42 They devoted themselves to the apostles’ teaching and fellowship, to the breaking of bread and the prayers. 43 Awe came upon everyone, because many wonders and signs were being done by the apostles. 44 All who believed were together and had all things in common; 45 they would sell their possessions and goods and distribute the proceeds to all, as any had need. 46 Day by day, as they spent much time together in the temple, they broke bread at home and ate their food with glad and generous hearts, 47 praising God and having the goodwill of all the people. And day by day the Lord added to their number those who were being saved (Acts 2:42-47 NRSV emphasis mine)
If you did not know that the above quotation was from the Bible, would you have assumed instead that it is a description of the typical church in Canada? I am guessing not. It is a picture of incredible devotion, togetherness, and generosity which we might lament we do not live up to. On the other hand we might be glad that this does not describe Christian churches in Canada; do we really want such crazy giving away of our stuff? We might be concerned that this passage is setting up an ideal for the Christian community that we neither want nor think we can attain. Is it, and are we falling short?
Whether the passage is reflecting an ideal or not, it is describing what was real. This is how the first Christians acted immediately following the calling and establishment of the Church at Pentecost. Let us note three things.
- There is great giving. The first Christians are enthusiastic enough to sacrifice their stuff for those in need.
- There is ongoing giving. The tense of the verb describing the selling of stuff indicates ongoing activity rather than a one-time thing.
- There is spontaneous giving. This is not a response to imposed law. While the Old Testament law makes provisions for the poor we do not get the picture here of the apostles imposing such and making demands on the people. They don’t need to, the generosity is spontaneous.
Why is there such great, ongoing, and spontaneous generous activity? There are a lot of verbs in this passage as there is a lot going on, but tucked in there also is a description of the hearts of the people: They have “glad and generous hearts” (v.46 NRSV). There is spontaneous generous activity because hearts are being changed. It is a heart thing!
Some of you may think of a different translation of that phrase “glad and generous” for the word generous in verse 46 can also be translated as singleness or simplicity of heart. We might want to ponder the fact that simplicity and generosity go together. When we are not feeling particularly generous toward someone we have a tendency of cluttering up our thoughts with rather complex rationalizations. For example, “you have need, I have plenty, but I cannot help you because . . . [enter rationalization here].” Or, “you need my forgiveness, I have the potential for being generous with grace, but I cannot forgive you because . . . [enter rationalization here].” Sometimes generosity is the simplest way forward. And it was the way forward for these first converts to Christianity.
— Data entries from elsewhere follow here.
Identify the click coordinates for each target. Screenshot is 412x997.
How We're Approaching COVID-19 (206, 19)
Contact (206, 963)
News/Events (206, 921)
So how did the first Christians come to have such glad and generous hearts? It is Pentecost and the Holy Spirit is changing hearts! As one Bible commentator notes, people are “fundamentally selfish,” but on the Day of Pentecost, with the outpouring and indwelling of the Holy Spirit, hearts are being changed.
The language people often use of people “getting religion” just does not work when people genuinely come to faith in Christ. You will sometimes hear it said that so-and-so “got religion.” The three thousand who came to faith in Jesus that day did not get religion, they already had religion, being Jews devout enough to be in Jerusalem for the Feast of Pentecost. What they “got” was Jesus, recognizing Him as Lord and Messiah. And with “getting Jesus” they also “got” the Holy Spirit. Indeed the New Atheists are onto something when they say that religion can be bad for you and for society. Religion will destroy you, the Holy Spirit will restore you. The three thousand on Pentecost got Jesus, they got the Holy Spirit, and their hearts were changed for the better.
So how do we develop glad and generous hearts today? While we do not want to take the application of this passage in a wrong direction and push for a commune-style of Church, we do want to long for our church today to be a people marked by glad and generous hearts. If we find we are falling short on this how do we proceed? Should we institute a plan to become an Acts 2 kind of church, getting the leadership together with a vision and umpteen step plan of how we will get there? Or do we legislate it, writing into our constitutions that if you want to keep your membership you had better have a glad and generous heart? It seems to me that our typical churches do a lot of those kinds of things. Or is the solution much simpler: we long for it, we ask for it, we pray for it – “Lord, with you Holy Spirit in us, fill, refresh, convict, overwhelm, and remake us: give us glad and generous hearts!”